Les Etats-Unis et l’Iran …

Intéressant de prendre en compte ce que l’ancien secrétaire d’Etat allemand Willy Wimmer a dit dans une interview du 21 juin (https://politik.der-privatinvestor.de/der-amerikanische-tiefe-staat-ist-auch-bei-uns-zugange): «La prochaine guerre [des Etats-Unis], même si elle satisfera les donateurs de la campagne présidentielle, pourrait être la dernière guerre selon ce que nous entendons par les Etats-Unis. Dans la coalition anti-iranienne […] sous la houlette du président Trump, les intérêts de ces Etats vis-à-vis de l’Iran ne peuvent être servis que si les Etats-Unis se mettent eux-mêmes à disposition. Nous l’avons déjà vu en Corée du Nord et au Venezuela. Les Etats-Unis sont mis à l’épreuve, et parmi les rivaux potentiels ou réels des Etats-Unis, je ne vois personne qui serait prêt à sacrifier l’Iran.»
Et personne ne parle du nombre de vies humaines que la spirale des sanctions contre l’Iran, lancée par les Etats-Unis et s’accélérant continuellement a déjà coûté et coûtera encore. Dans un entretien avec Idriss Jazairy – Rapporteur spécial du Conseil des droits de l’homme des Nations Unies sur les effets des mesures coercitives unilatérales sur les droits de l’homme de la population du pays touché (https://www.nachdenkseiten.de/?p=52541 du 15 juin) –, Karin Leukefeld a de nouveau attiré l’attention sur cette injustice largement dissimulée, en prenant en compte également la Syrie.
Cet exemple tiré de la politique mondiale actuelle n’est qu’un exemple parmi d’autres pour étayer la thèse selon laquelle il est difficile de faire confiance aux déclarations publiques de nos politiciens et de nos médias en ces temps de tension internationale, les objectifs et les liens réels de la politique restant souvent cachés. A cet égard, il n’y a guère eu de changement au cours du siècle écoulé depuis Versailles. Quelles en sont les conséquences?

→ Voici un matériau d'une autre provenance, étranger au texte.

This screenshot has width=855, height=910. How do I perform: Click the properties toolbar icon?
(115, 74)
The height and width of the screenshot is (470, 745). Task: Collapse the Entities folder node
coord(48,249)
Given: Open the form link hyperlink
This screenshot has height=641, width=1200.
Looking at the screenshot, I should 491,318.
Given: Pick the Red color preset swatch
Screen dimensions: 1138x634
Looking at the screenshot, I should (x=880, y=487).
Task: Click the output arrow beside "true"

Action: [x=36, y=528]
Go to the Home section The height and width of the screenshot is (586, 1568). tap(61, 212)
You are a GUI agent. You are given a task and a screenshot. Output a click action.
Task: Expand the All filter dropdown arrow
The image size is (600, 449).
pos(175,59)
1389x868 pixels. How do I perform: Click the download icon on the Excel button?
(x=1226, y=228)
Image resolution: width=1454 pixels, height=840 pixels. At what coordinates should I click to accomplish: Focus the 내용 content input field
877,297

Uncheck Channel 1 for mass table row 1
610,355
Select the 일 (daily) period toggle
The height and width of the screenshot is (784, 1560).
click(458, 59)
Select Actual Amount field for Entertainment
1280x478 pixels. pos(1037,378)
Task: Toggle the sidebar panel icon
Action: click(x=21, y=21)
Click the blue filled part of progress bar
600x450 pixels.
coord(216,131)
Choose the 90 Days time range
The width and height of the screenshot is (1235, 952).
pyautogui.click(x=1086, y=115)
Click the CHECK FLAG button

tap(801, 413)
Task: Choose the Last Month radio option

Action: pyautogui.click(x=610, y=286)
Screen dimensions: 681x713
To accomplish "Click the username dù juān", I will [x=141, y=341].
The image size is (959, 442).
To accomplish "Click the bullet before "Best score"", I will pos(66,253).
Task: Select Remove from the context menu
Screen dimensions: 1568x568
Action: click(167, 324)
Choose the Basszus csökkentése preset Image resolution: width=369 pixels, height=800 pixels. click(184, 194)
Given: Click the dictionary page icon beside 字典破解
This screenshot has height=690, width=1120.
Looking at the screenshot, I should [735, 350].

… et le Traité de Versailles

Le 28 juin a marqué le 100e anniversaire de la signature allemande du Traité de Versailles. Il y a énormément de littérature concernant ce traité. Voici une brève citation de Wikipédia: «La délégation allemande n’a pas été autorisée à participer aux négociations [sur le traité], et n’a pu obtenir que quelques améliorations du contenu du traité à la fin suite à quelques demandes écrites. Le traité stipulait que l’Allemagne et ses alliés étaient seuls responsables du déclenchement de la Seconde Guerre mondiale et l’obligeait à abandonner des territoires, à désarmer et à verser des réparations aux puissances victorieuses. A la dernière demande, l’Allemagne signa le traité avec protestation dans la galerie des Glaces de Versailles, le 28 juin 1919. Après la ratification et l’échange de documents, il entra en vigueur le 10 janvier 1920. En raison de ses conditions spécialement dures et de la manière dont il a été élaboré, la majorité des Allemands estimait que ce traité était un diktat illégitime et humiliant.»
Aujourd’hui, de nombreux experts pensent que le Traité de Versailles fut un affaiblissement considérable des forces démocratiques de la jeune République allemande de Weimar et qu’il n’a pas mis fin aux hostilités entre les Etats ennemis de la Première Guerre mondiale, bien au contraire. Le fait que la propagande hitlérienne et les nouvelles préparations de guerre n’aient pas été remises en question par une partie importante des Allemands est également à mettre sur le compte du Traité de Versailles.

Propagande et intérêts

La propagande des puissances victorieuses de la Première Guerre mondiale semblait bien différente après 1918. Déjà pendant la guerre, on disait, d’abord en Grande-Bretagne, puis aux Etats-Unis, que la guerre des Alliés contre l’Allemagne était «la guerre pour mettre fin à la guerre» ou «la guerre pour mettre fin à toutes les guerres», et enfin la guerre, «pour garantir au monde la démocratie». Si le «militarisme allemand» était vaincu une fois pour toutes, plus rien ne ferait obstacle à la paix et à la démocratie dans le monde.
Aujourd’hui, nous savons que les intérêts des grandes banques américaines au remboursement des énormes prêts de guerre accordés à la France, à la Grande-Bretagne et à la Russie ont également joué un rôle certain – ce qui aurait été très peu probable si ces puissances avaient été vaincues. Il existait aussi un intérêt britannique à affaiblir de manière décisive le désagréable concurrent qui, avant 1914, s’était fortement développé sur le continent. Puis, il y avait aussi un intérêt français de maintenir durablement sous contrôle l’«ennemi juré» d’outre-Rhin. La liste pourrait être allongée.

Les intérêts de qui?

Mais de quels «intérêts» s’agit-il, si le prix à payer – d’abord au cours de la Première, puis de la Seconde Guerre mondiale – étaient des dizaines de millions de morts et de mutilés et la destruction de pays? Ce n’était certes pas dans l’intérêt des peuples. De même, le Traité de Versailles n’était nullement un traité de paix, mais une continuation de la guerre par d’autres moyens. Après 1945, une des leçons à tirer de Versailles et de ses suites aurait pu être: pas de paix sans justice. Jusqu’à ce jour, le monde n’y est toujours pas parvenu. Certaines parties de la Charte des Nations Unies en constituent une tentative honnête et sérieuse – mais là encore, la conception du Conseil de sécurité et des puissances victorieuses avec leur droit de veto constitue une violation fondamentale de l’égalité juridique.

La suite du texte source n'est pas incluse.